Reproduce verbatim the entries between the lines holding "Click the Displayed Error Message text area" and "[x=739, y=344]", inclusive.

━━━━━━━━━━━━━━━━━━━━━━━━━━━━━━

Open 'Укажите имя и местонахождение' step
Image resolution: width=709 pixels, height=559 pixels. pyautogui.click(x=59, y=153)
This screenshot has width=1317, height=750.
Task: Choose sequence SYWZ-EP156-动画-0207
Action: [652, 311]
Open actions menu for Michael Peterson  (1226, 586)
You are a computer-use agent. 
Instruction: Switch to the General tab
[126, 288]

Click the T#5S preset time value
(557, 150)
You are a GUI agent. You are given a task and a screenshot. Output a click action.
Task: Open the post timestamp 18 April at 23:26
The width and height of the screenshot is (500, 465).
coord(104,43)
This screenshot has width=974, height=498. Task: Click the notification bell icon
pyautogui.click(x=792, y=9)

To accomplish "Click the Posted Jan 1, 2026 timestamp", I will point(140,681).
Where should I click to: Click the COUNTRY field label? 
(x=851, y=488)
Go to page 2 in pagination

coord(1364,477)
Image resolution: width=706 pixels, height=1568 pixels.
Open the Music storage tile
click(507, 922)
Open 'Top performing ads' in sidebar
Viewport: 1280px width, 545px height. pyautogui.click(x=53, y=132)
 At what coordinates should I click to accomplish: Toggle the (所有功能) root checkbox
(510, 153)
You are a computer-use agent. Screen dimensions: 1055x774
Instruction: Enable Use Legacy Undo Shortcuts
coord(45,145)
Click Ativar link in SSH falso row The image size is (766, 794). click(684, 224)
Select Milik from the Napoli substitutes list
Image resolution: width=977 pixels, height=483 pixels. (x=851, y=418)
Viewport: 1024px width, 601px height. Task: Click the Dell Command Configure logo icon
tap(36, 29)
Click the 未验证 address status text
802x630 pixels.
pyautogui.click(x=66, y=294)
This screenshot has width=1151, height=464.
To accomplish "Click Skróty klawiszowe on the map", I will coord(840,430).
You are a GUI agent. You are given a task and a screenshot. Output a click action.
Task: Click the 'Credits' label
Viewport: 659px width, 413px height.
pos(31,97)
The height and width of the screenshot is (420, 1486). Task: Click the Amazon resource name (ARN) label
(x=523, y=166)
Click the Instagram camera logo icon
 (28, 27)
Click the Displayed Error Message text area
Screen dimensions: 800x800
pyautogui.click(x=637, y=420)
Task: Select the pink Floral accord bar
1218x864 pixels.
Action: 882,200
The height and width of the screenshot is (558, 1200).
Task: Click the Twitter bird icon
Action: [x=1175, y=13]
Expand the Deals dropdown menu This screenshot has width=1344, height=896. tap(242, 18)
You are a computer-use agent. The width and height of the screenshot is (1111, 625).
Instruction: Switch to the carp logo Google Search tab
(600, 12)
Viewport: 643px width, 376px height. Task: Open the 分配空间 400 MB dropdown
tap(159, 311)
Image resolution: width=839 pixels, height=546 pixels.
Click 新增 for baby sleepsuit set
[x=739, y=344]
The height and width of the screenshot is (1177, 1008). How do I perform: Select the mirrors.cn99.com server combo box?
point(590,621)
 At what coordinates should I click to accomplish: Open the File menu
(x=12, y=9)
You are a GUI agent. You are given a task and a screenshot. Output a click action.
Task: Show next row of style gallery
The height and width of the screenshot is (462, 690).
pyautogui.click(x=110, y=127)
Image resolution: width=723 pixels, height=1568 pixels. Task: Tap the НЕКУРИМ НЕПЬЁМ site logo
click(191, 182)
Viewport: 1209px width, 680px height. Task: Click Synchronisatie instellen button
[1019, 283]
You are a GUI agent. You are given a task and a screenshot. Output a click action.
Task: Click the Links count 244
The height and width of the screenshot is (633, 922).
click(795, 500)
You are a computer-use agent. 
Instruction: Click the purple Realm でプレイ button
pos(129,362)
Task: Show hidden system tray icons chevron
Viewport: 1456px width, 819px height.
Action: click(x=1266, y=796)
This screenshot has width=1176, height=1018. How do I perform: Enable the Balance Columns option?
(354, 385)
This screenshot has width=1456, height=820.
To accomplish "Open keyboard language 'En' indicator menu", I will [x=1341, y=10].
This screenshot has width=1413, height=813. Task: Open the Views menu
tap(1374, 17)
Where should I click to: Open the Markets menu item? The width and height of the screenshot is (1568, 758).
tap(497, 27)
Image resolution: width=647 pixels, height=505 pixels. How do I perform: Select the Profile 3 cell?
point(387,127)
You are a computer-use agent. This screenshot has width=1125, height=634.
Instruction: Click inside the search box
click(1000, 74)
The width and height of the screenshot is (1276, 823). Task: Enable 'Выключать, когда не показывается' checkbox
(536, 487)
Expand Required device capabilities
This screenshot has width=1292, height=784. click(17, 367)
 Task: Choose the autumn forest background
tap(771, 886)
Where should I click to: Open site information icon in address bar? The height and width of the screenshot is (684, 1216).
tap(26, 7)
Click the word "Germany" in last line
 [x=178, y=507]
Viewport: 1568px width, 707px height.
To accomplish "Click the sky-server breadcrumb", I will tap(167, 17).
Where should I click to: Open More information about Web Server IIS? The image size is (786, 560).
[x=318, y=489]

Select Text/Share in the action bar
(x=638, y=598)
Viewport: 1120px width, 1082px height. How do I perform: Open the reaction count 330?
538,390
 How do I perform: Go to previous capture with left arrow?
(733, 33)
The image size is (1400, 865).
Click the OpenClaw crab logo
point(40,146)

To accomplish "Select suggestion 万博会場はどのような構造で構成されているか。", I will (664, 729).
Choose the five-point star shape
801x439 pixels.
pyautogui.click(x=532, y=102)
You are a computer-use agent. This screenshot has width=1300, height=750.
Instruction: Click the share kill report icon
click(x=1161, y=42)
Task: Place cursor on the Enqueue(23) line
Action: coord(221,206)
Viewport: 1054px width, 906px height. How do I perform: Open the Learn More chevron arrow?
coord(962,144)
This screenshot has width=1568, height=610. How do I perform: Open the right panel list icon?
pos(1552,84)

━━━━━━━━━━━━━━━━━━━━━━━━━━━━━━

(Output of the task)
Click the Displayed Error Message text area
Screen dimensions: 800x800
pyautogui.click(x=637, y=420)
Task: Select the pink Floral accord bar
1218x864 pixels.
Action: 882,200
The height and width of the screenshot is (558, 1200).
Task: Click the Twitter bird icon
Action: [x=1175, y=13]
Expand the Deals dropdown menu This screenshot has width=1344, height=896. tap(242, 18)
You are a computer-use agent. The width and height of the screenshot is (1111, 625).
Instruction: Switch to the carp logo Google Search tab
(600, 12)
Viewport: 643px width, 376px height. Task: Open the 分配空间 400 MB dropdown
tap(159, 311)
Image resolution: width=839 pixels, height=546 pixels.
Click 新增 for baby sleepsuit set
[x=739, y=344]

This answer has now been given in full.